● **DATA SHOWN**:
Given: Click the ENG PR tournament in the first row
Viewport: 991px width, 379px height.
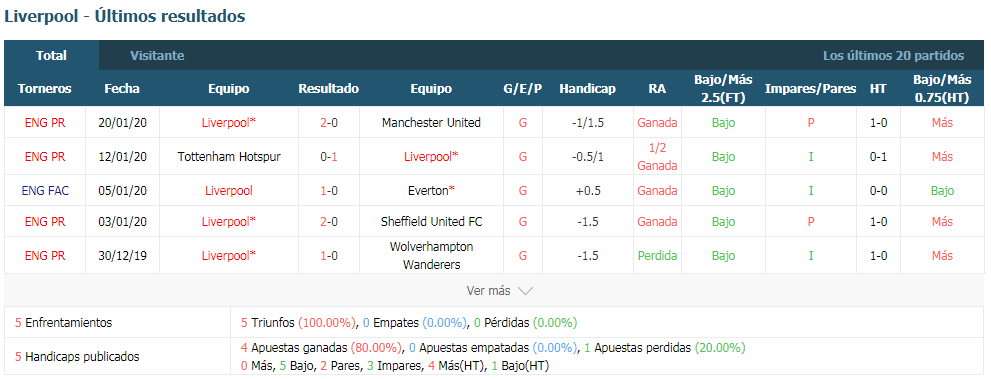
==
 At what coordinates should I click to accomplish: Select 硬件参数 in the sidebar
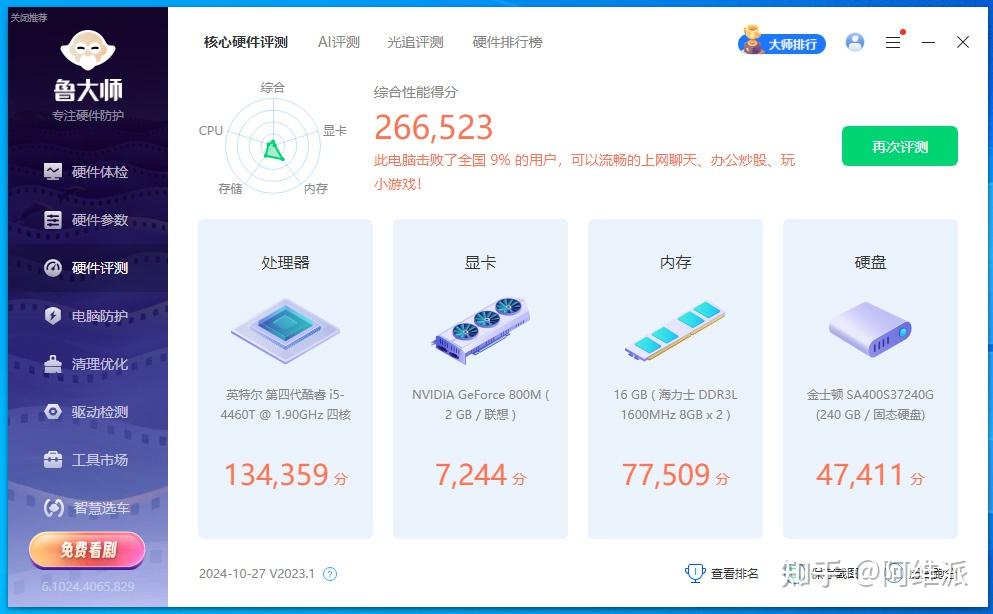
---
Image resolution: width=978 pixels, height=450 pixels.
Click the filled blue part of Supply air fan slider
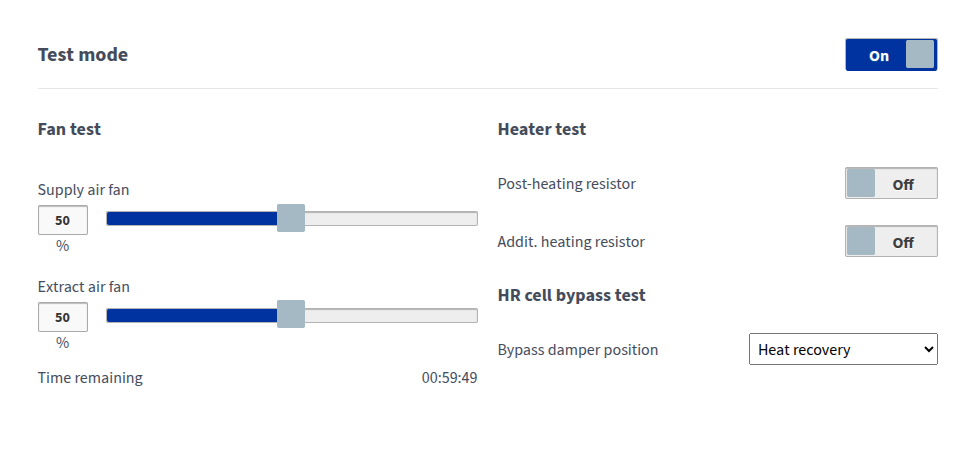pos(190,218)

● **BRIEF**: Find each line in the records above that contains "height", and copy it.

● **RESPONSE**:
Viewport: 991px width, 379px height.
Image resolution: width=978 pixels, height=450 pixels.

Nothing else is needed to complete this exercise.